■ **Directive**: Rewrite the whole listing below as a numbered list, skipping blank lines and leaving out the pictures.

■ **Exercise input**:

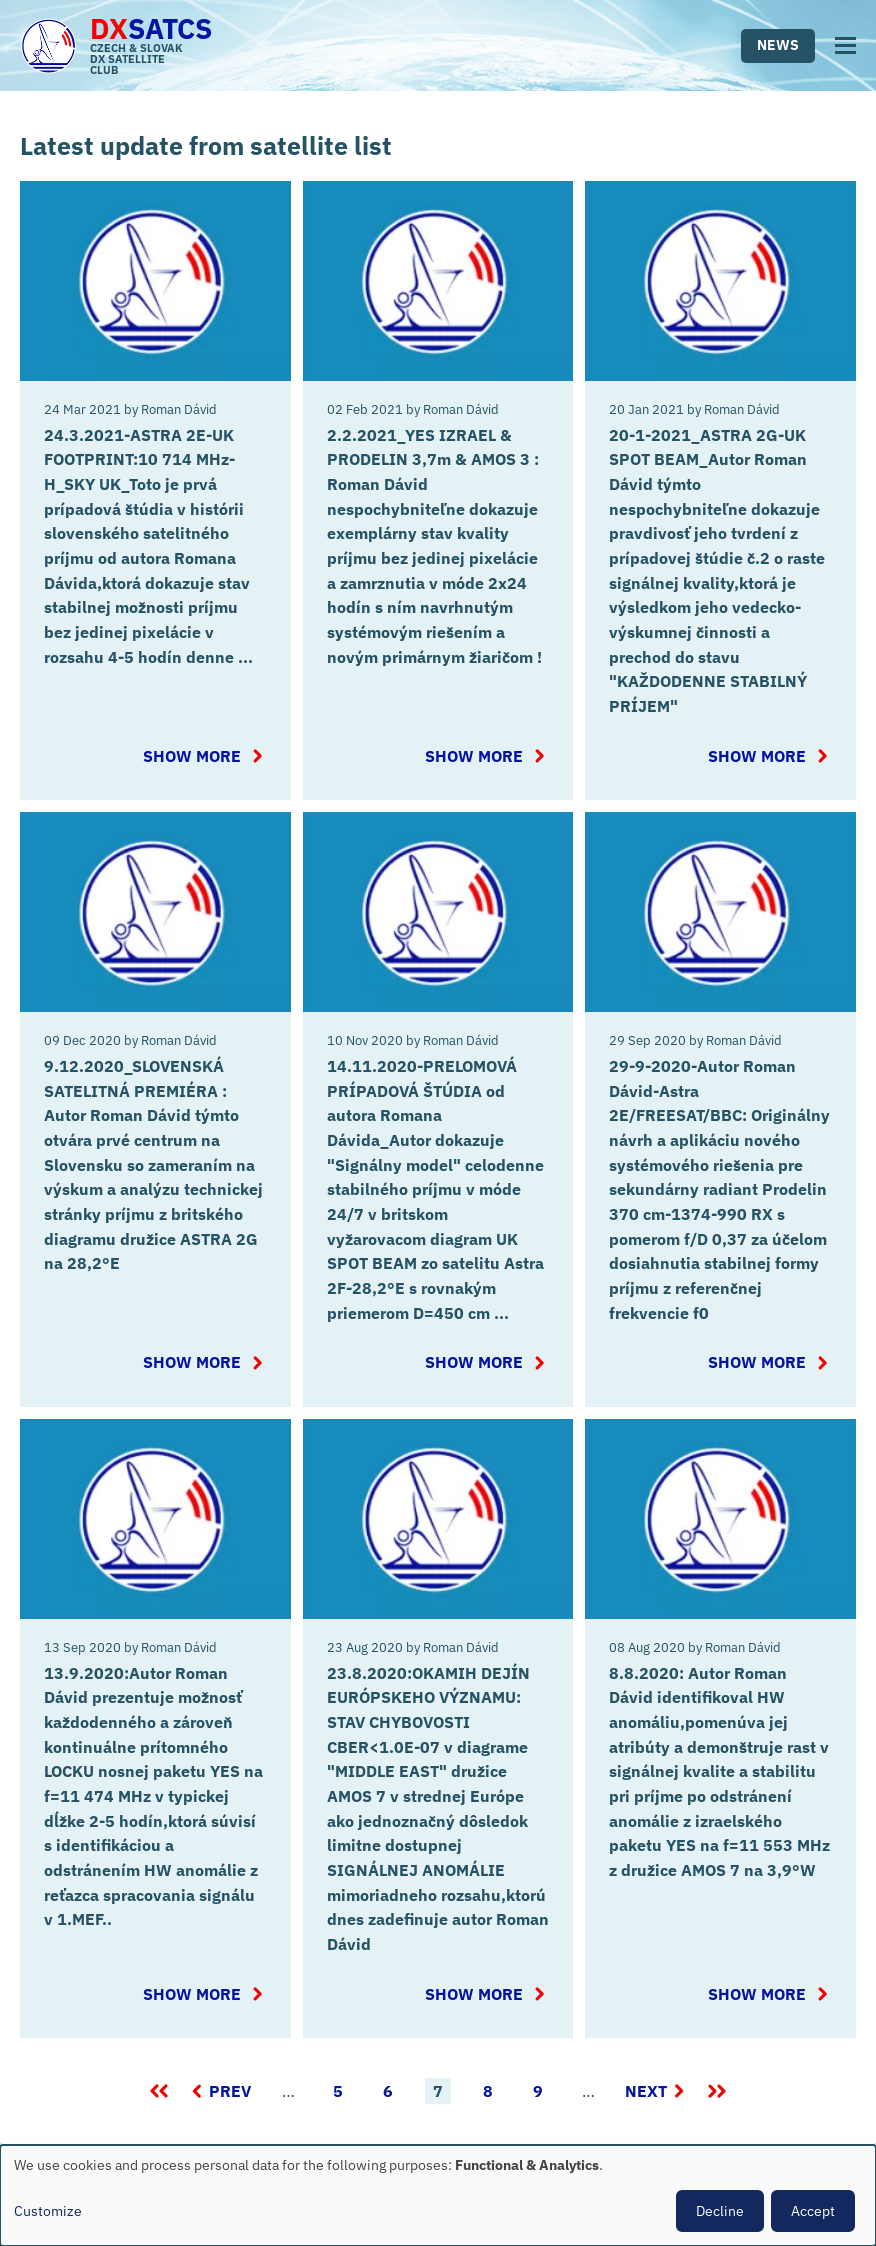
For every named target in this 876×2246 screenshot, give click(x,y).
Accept (813, 2211)
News (778, 45)
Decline (720, 2211)
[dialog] (438, 2195)
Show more (201, 749)
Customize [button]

■ **Task answer**:
1. For every named target in this 876×2246 screenshot, give click(x,y).
2. Accept (813, 2211)
3. News (778, 45)
4. Decline (720, 2211)
5. [dialog] (438, 2195)
6. Show more (201, 749)
7. Customize [button]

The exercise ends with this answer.